In the article by Stone et al, “2013 ACC/AHA Guideline on the Treatment of Blood Cholesterol to Reduce Atherosclerotic Cardiovascular Risk in Adults: A Report of the American College of Cardiology/American Heart Association Task Force on Practice Guidelines,” which published online November 12, 2013, and appears in the supplement to the June 24, 2014, issue of the journal (Circulation. 2014;129[suppl 2]:S1–S45), several corrections were needed.
These corrections have been made to the print version and to the current online version of the article, which is available at http://circ.ahajournals.org/lookup/doi/10.1161/01.cir.0000437738.63853.7a.
On the title page, the American Academy of Physician Assistants has been added as an endorsing organization.
On the title page, the first footnote paragraph now reads “This document was approved by the American College of Cardiology Board of Trustees and the American Heart Association Science Advisory and Coordinating Committee in November 2013. The Academy of Nutrition and Dietetics affirms the value of this guideline.” The footnote previously did not refer to the Academy of Nutrition and Dietetics.
On the title page, Robert A. Guyton, MD, FACC, was listed as a member of the ACC/AHA Task Force. His name has been removed from the list of Task Force members.
Throughout the article, mathematical symbols have been changed as follows:
triglycerides >500 mg/dL” has been changed to “triglycerides ≥500 mg/dL”
ALT >3 X ULN” has been changed to “ALT ≥3 times ULN”
non−HDL-C level >220 mg/dL” has been changed to “non−HDL-C level ≥220 mg/dL”
high-sensitivity C-reactive protein >2 mg/L” has been changed to “high-sensitivity C-reactive protein ≥2 mg/L”
Throughout the article, callouts to the “Full Panel Report Supplement” have been hyperlinked to the report.
Throughout the article, the Web-based calculator links have been updated to:
In Section 1.2, the last paragraph, the American Academy of Physician Assistants has been added as an endorsing organization.
In Section 2, Table 3, titled “Expanded Discussion of What’s New in the Guideline,” is now Appendix 5. The respective callouts in the text have been updated.

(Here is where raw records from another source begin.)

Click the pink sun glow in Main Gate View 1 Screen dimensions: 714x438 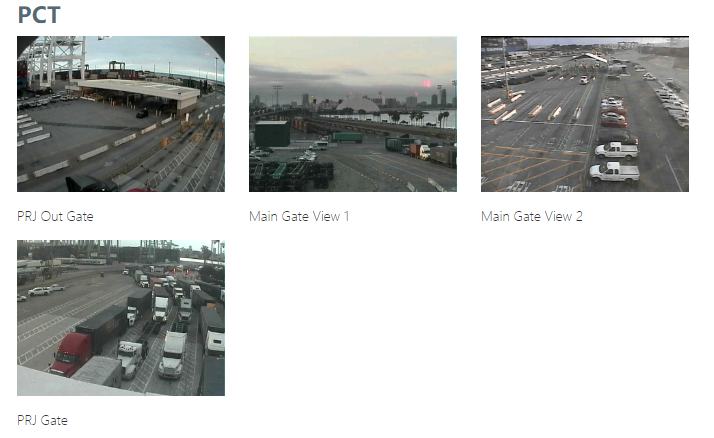coord(427,84)
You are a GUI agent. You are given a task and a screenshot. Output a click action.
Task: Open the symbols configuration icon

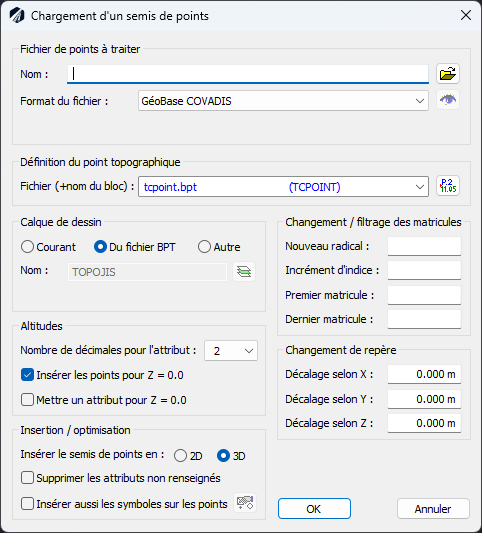(246, 504)
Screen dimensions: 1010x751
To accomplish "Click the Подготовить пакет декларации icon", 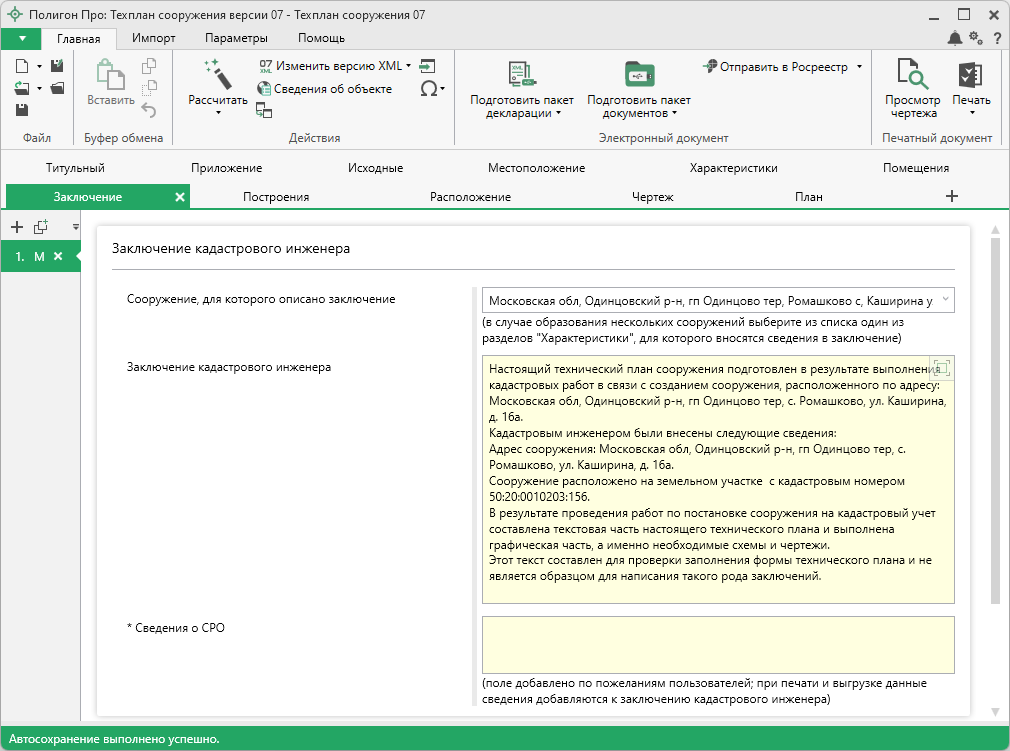I will 521,75.
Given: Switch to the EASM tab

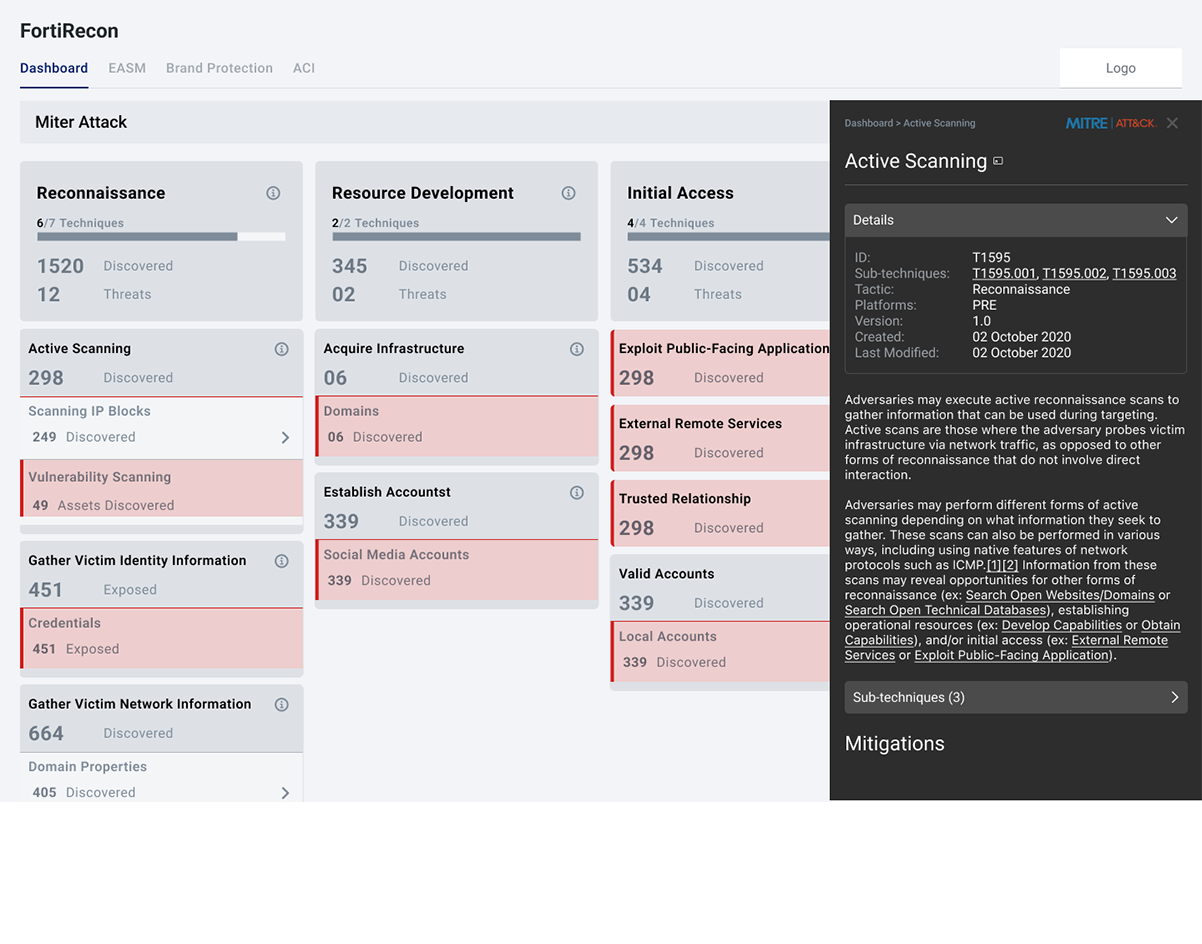Looking at the screenshot, I should tap(127, 68).
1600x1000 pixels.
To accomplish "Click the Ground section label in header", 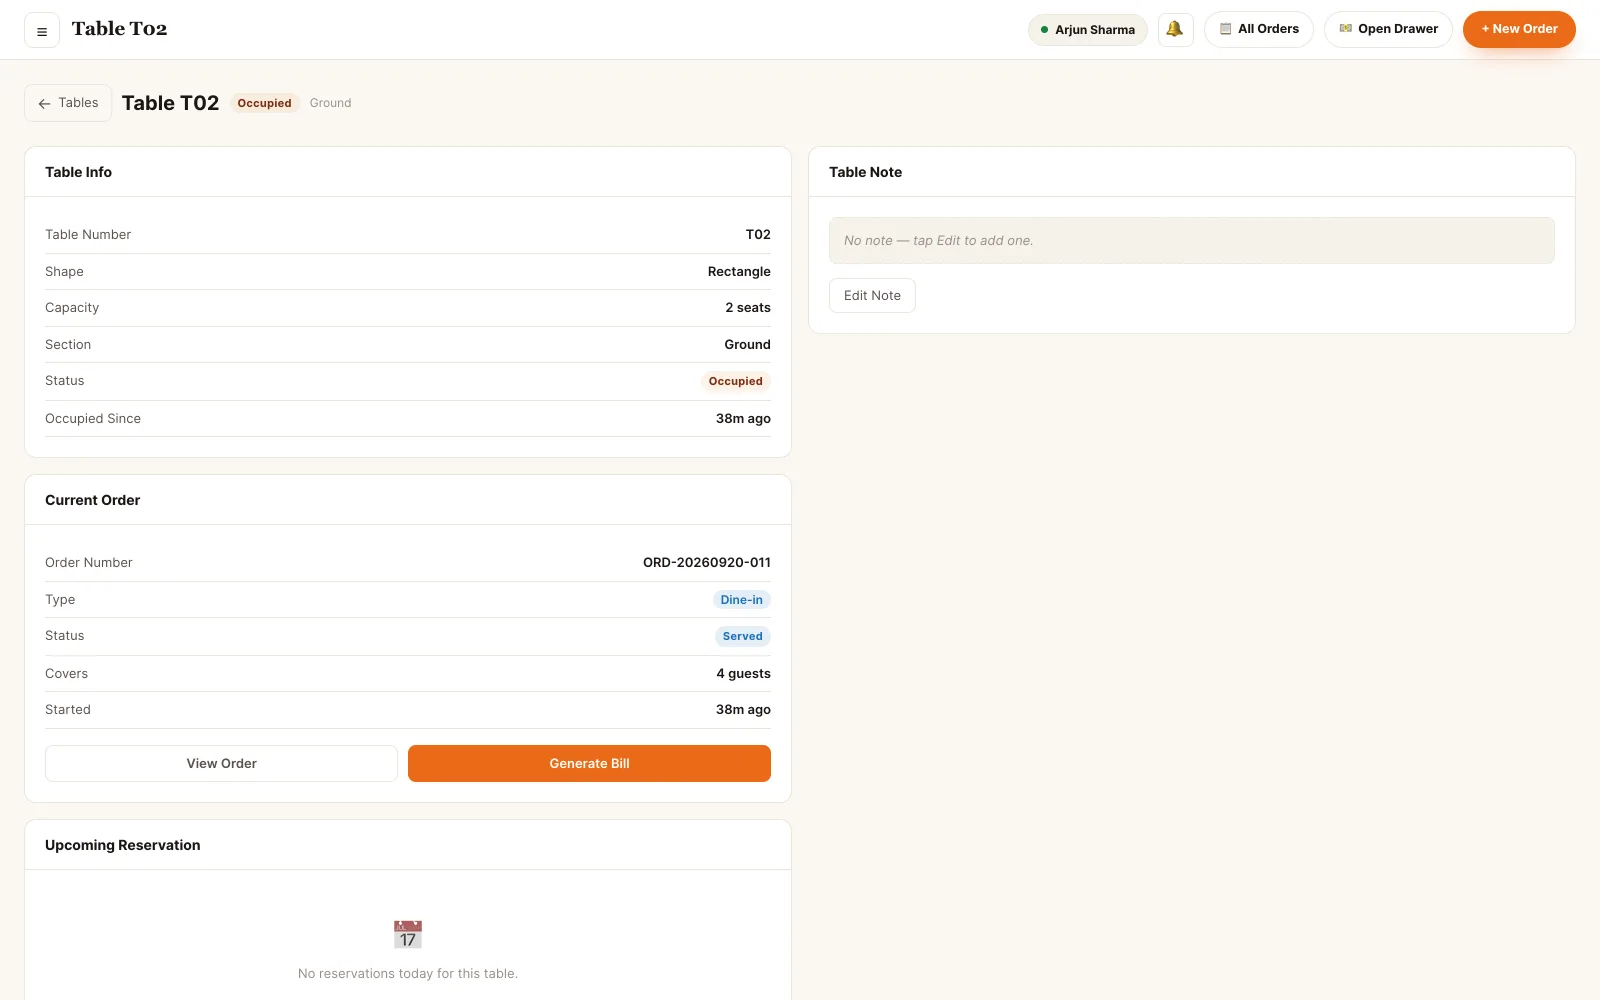I will [x=330, y=103].
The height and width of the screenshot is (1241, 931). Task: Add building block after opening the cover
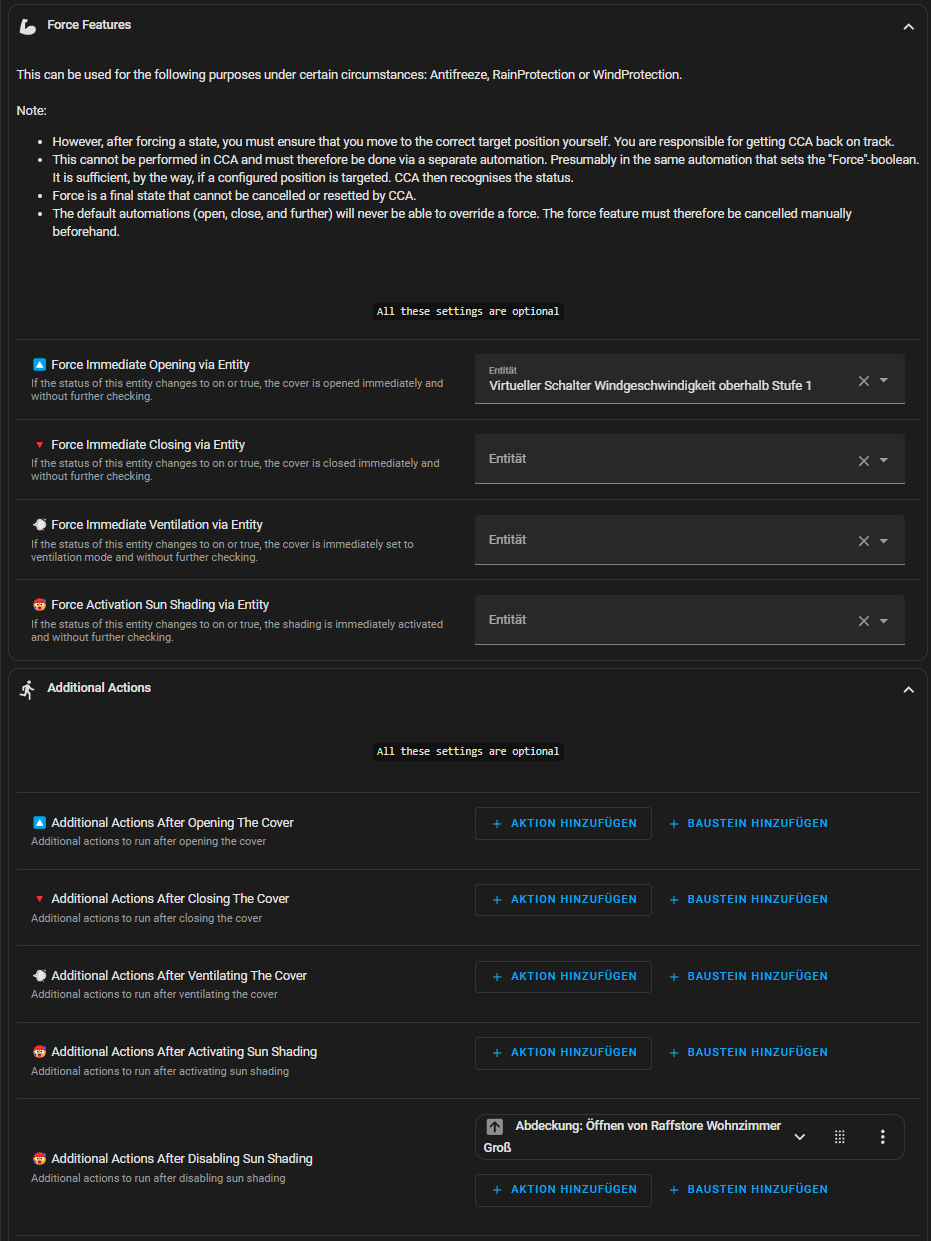(x=748, y=824)
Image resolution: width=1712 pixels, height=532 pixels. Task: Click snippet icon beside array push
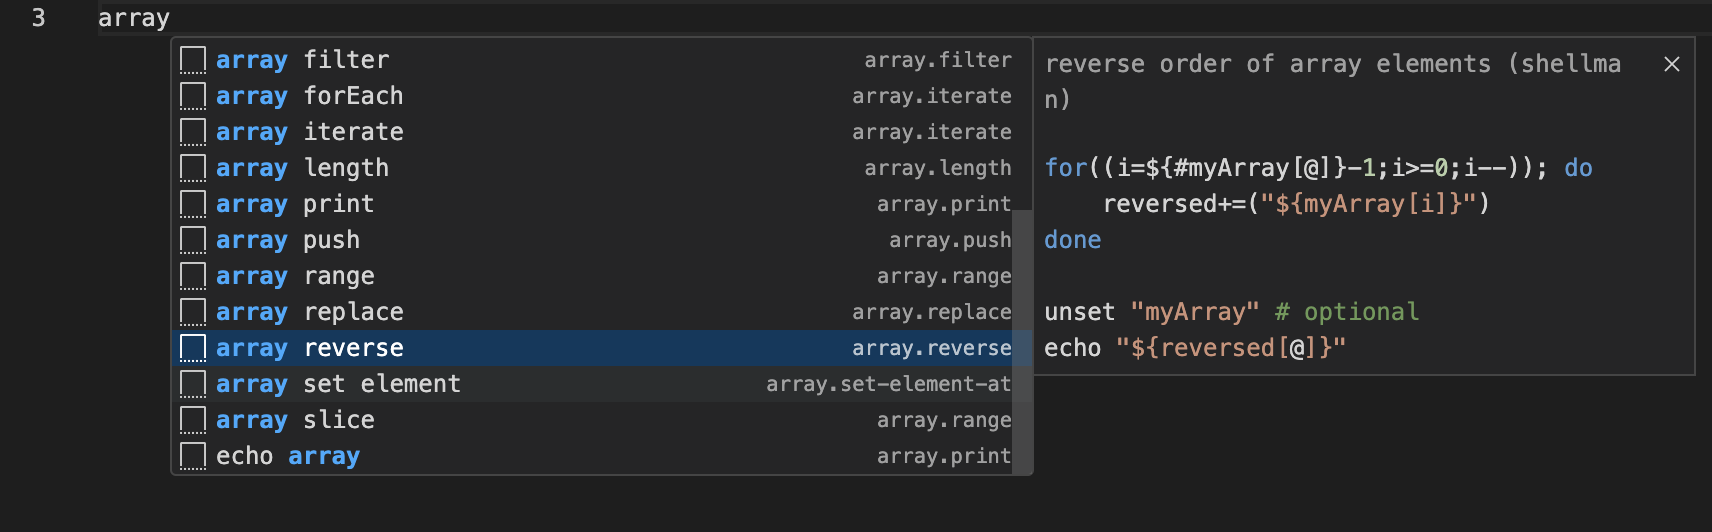(x=193, y=240)
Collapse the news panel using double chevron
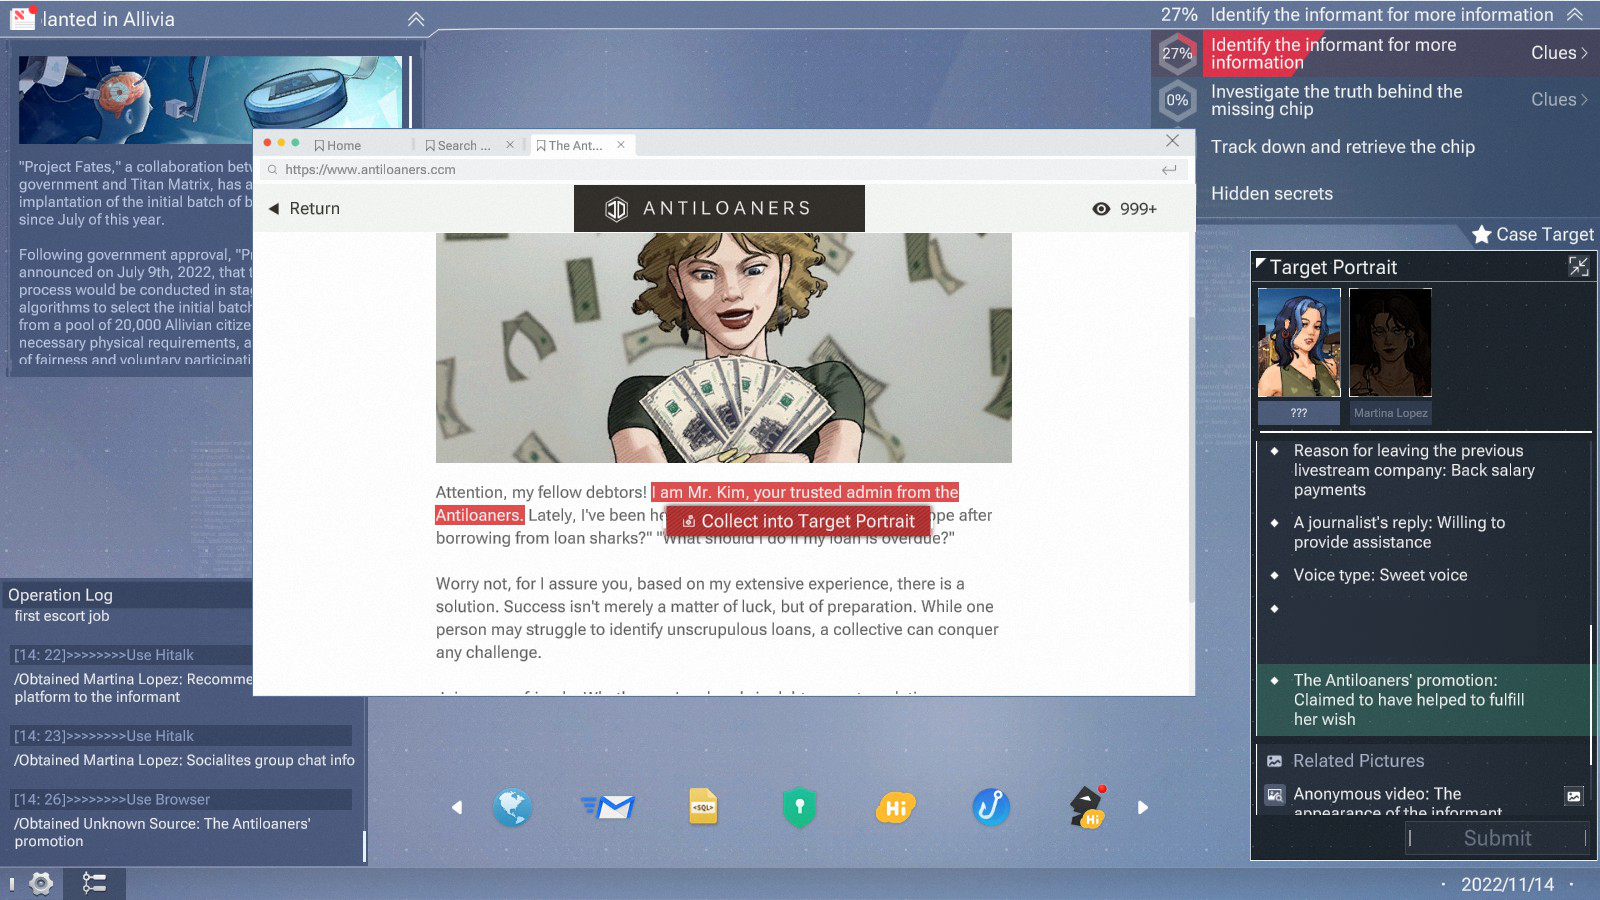 point(416,19)
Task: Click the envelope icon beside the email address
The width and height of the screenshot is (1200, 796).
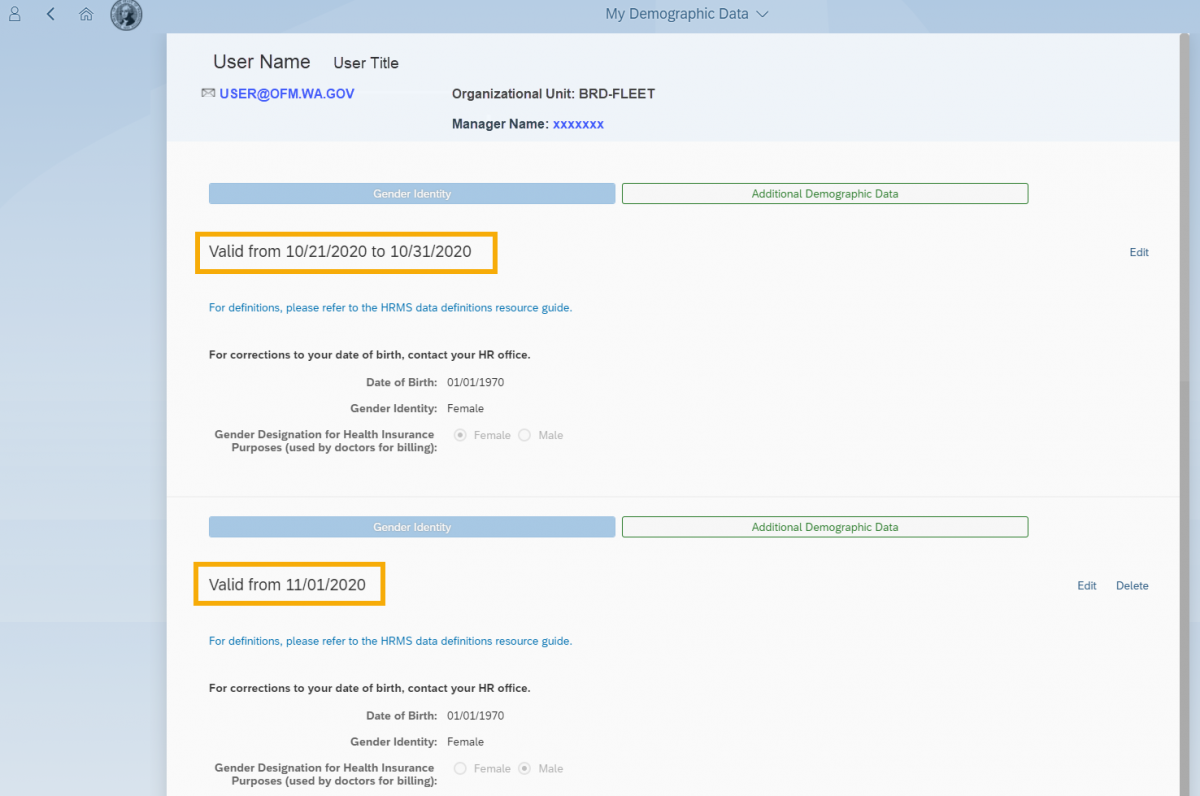Action: [x=208, y=92]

In Section 2, a new Table 3 has been inserted. Its updated title is, “Summary of Key Recommendations for the Treatment of Blood Cholesterol to Reduce ASCVD Risk in Adults.” The following callout sentence has been added to the text: “A summary of the major recommendations for the treatment of cholesterol to reduce ASCVD risk is provided in Table 3.”
In Section 2.1, end of the first paragraph, the following sentence has been added: “Drug therapy for lifestyle-related risk factors such as hypertension is often needed and smoking should be avoided.”
In Section 2.2,
second paragraph, the second sentence read, “…or 4) without clinical ASCVD or diabetes with LDL-C 70 to 189 mg/dL and estimated 10-year ASCVD risk >7.5%….” It has been changed to read, “…and 4) primary prevention in individuals without diabetes and with estimated 10-year ASCVD risk ≥7.5%, 40 to 75 years of age who have LDL-C 70 to 189 mg/dL.”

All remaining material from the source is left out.